═════ Document excerpt

If, like many company commanders, Army Capt. James Pearman Jr. wrote letters to the families of fallen soldiers under his command, he may have written dozens, or even hundreds, in the spring of 1944. The 7th Infantry Regiment, which included Pearman’s F Company, suffered more than 10,000 casualties and at least 2,131 combat deaths as it fought across North Africa, landed at Anzio, Italy, and then pushed into Germany — even though the regiment’s full strength was set at 3,500 soldiers.
But on May 7, 1944, rather than write a letter of condolence — perhaps he had simply written too many of those — Pearman instead wrote a short, cheery note to Louise Nelson of Wolbach, Nebraska, to tell her that her son, Staff Sgt. Harold Nelson, was very much alive in Fox Company.
Not only that, Pearman wrote, but Harold Nelson had fought so bravely during action near Anzio that he had been put in for a Silver Star.
“I know you will be glad to hear of his excellent service,” Pearman wrote to Louise Nelson. “His name has been submitted to regiment for the ‘Silver Star Award’ for his gallant actions in combat. He is well and in good health.”

══════════
═════ Data provided

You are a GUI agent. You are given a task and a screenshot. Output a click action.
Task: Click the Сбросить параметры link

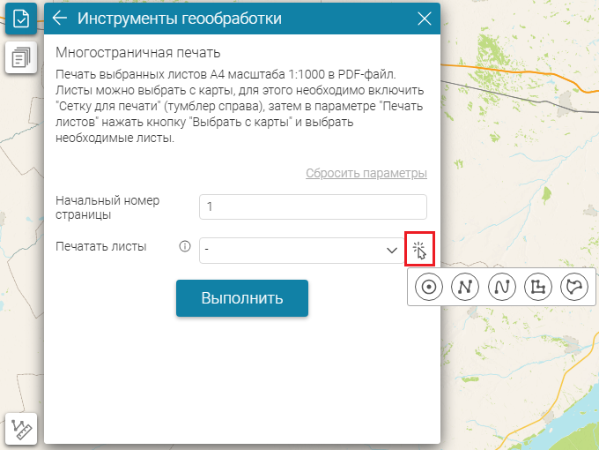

══════════

# Task list:
1) Reproduce the passage from the article about Capt. Pearman's letter from "But on May 7, 1944, rather" to "in Fox Company.".
2) According to the article about Capt. Pearman's letter, what was the full strength set for the 7th Infantry Regiment?

# Responses to the tasks:
1)
But on May 7, 1944, rather than write a letter of condolence — perhaps he had simply written too many of those — Pearman instead wrote a short, cheery note to Louise Nelson of Wolbach, Nebraska, to tell her that her son, Staff Sgt. Harold Nelson, was very much alive in Fox Company.

2) 3,500 soldiers